The 2019 Budapest Assembly election was held on 13 October 2019, concurring with other local elections in Hungary. Voters elected the Mayor of Budapest, and the mayors of the 23 districts directly, while 9 seats in the assembly were distributed proportionally, taking into account votes cast for losing district mayoral candidates.

Mayor 

Gergely Karácsony was elected mayor with 50.86% of the vote, defeating incumbent István Tarlós who held the office since 2010.

District mayors 
The opposition won the majority of district mayoral races.

 Italics denote a mayor not running for reelection

In case of joint candidates, bold denotes the party to which the candidate personally belongs.
In the 23 districts, 14 opposition or opposition supported candidates won, with 9 government-aligned or government-supported mayors. This is a sharp improvement for the opposition as they previously only occupied 4 of these mayorships.
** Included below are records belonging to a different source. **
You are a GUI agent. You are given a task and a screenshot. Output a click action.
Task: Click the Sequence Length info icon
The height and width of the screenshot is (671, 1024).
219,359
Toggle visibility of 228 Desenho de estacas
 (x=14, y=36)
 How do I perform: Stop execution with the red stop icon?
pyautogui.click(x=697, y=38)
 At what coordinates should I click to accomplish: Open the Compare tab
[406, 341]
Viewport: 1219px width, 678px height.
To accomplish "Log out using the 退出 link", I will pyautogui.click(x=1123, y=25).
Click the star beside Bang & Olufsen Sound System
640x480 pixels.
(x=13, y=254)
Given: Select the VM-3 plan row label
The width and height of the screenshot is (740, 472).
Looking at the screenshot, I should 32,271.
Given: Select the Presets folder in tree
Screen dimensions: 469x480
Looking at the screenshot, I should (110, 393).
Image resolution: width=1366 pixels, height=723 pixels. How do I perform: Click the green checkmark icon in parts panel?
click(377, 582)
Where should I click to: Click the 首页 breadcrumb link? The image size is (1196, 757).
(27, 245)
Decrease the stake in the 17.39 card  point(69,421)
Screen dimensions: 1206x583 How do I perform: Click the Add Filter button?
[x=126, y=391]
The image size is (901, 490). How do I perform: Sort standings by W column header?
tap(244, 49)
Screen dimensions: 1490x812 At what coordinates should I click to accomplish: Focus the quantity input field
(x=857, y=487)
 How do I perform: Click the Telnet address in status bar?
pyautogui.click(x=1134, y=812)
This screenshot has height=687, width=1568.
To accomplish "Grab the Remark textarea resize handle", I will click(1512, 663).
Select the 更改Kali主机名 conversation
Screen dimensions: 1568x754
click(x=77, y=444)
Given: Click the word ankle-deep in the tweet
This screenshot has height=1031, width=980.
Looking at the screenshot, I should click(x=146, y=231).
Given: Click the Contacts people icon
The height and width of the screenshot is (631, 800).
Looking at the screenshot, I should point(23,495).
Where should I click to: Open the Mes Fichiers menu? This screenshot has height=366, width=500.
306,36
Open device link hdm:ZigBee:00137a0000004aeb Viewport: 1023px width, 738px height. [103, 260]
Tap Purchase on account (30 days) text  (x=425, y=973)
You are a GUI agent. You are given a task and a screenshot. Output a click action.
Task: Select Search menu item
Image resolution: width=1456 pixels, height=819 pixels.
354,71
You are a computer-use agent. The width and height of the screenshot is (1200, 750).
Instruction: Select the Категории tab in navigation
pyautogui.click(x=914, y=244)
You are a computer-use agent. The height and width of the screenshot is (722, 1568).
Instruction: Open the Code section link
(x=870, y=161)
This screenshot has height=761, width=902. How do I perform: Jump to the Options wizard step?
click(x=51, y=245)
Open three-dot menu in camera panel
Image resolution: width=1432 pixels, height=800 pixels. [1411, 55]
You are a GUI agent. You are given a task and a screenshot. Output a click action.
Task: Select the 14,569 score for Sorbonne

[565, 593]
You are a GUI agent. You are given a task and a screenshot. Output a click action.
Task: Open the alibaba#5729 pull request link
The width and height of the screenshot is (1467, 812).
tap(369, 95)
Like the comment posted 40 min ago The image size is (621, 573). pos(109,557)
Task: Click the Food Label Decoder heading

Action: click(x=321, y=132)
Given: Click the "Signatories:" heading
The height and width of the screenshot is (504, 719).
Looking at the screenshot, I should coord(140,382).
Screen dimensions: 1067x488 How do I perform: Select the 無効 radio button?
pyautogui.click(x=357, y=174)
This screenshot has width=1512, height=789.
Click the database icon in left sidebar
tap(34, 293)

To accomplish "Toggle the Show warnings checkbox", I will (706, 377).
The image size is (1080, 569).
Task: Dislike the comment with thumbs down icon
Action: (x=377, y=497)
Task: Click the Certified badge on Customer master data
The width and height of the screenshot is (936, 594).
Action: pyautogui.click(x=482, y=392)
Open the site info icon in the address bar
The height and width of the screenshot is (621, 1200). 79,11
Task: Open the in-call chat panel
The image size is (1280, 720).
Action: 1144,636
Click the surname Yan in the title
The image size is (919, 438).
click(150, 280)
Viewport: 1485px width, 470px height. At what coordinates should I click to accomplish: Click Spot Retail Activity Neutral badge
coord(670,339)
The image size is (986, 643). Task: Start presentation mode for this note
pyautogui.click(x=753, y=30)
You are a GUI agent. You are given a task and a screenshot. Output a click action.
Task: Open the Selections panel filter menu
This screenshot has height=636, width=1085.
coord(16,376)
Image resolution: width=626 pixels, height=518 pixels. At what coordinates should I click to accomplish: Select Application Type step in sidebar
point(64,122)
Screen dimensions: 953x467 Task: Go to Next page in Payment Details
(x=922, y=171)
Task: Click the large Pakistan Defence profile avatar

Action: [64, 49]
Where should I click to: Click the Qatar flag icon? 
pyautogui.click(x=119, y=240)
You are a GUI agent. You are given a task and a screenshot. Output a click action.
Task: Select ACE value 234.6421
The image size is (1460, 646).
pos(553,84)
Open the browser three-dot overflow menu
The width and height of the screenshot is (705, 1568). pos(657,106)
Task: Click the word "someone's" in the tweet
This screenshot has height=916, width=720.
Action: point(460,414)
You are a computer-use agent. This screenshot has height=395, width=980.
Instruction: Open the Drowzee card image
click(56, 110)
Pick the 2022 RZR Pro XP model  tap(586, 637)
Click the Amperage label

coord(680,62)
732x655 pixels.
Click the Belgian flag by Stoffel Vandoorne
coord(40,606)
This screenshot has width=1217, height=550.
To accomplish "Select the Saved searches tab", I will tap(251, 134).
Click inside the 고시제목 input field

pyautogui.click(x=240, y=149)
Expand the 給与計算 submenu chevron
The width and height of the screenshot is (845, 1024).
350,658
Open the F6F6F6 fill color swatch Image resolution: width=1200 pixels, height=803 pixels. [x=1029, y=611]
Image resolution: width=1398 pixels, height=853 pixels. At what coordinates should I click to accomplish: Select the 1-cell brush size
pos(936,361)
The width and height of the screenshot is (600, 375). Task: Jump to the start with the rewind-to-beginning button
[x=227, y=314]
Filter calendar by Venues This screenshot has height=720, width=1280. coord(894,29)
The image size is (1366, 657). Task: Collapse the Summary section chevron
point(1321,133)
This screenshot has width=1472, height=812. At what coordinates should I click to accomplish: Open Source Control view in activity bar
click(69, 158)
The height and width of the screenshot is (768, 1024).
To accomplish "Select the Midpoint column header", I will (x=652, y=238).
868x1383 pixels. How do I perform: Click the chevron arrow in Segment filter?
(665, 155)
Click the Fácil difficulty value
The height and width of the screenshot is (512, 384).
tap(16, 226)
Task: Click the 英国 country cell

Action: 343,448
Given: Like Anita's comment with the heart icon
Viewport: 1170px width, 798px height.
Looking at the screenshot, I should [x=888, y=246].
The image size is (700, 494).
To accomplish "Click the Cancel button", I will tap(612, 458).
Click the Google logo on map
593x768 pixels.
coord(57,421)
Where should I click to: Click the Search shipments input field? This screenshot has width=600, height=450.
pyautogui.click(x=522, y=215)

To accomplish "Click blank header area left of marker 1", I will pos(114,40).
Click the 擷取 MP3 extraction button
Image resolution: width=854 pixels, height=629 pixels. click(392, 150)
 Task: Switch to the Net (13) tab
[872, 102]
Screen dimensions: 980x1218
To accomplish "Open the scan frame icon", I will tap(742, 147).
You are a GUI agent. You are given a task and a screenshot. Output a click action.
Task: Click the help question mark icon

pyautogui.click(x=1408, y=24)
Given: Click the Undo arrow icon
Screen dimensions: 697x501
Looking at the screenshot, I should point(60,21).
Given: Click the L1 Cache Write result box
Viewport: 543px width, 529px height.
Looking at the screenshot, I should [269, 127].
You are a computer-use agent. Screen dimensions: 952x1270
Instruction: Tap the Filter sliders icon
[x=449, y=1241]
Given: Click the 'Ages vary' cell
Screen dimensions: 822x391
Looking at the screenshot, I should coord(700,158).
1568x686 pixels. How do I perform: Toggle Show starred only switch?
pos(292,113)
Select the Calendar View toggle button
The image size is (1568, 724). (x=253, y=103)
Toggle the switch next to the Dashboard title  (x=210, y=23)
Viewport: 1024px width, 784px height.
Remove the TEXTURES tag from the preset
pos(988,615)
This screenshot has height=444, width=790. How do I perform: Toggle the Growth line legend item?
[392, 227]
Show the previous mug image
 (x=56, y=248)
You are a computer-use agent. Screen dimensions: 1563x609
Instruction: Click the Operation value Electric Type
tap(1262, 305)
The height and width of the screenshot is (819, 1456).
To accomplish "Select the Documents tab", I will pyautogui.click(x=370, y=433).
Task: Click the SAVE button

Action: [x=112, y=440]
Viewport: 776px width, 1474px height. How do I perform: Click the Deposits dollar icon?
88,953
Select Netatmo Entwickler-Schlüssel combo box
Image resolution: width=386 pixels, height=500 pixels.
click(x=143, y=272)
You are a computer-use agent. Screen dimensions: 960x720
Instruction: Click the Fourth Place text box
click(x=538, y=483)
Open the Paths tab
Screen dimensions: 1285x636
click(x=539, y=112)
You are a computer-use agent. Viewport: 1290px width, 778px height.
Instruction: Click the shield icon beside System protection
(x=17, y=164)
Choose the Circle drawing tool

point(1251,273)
In most of the cities, the assembly majority is composed of members aligned with the mayor, except:
 X., with a Fidesz-KDNP mayor, and no clear majority
 XX., with an independent (Fidesz-KDNP supported) mayor, and opposition majority
 XXI., with a Fidesz-KDNP mayor, and no clear majority
 XXII., with a Fidesz-KDNP mayor, and opposition majority
In XXIII., the mayor's civil organization together with Fidesz-KDNP members have a majority.

Party list seats 

Candidates elected on the Fidesz–KDNP list:
 István Tarlós (1.) – did not take his seat
 Gábor Bagdy (2.)
 Zsolt Láng (4.)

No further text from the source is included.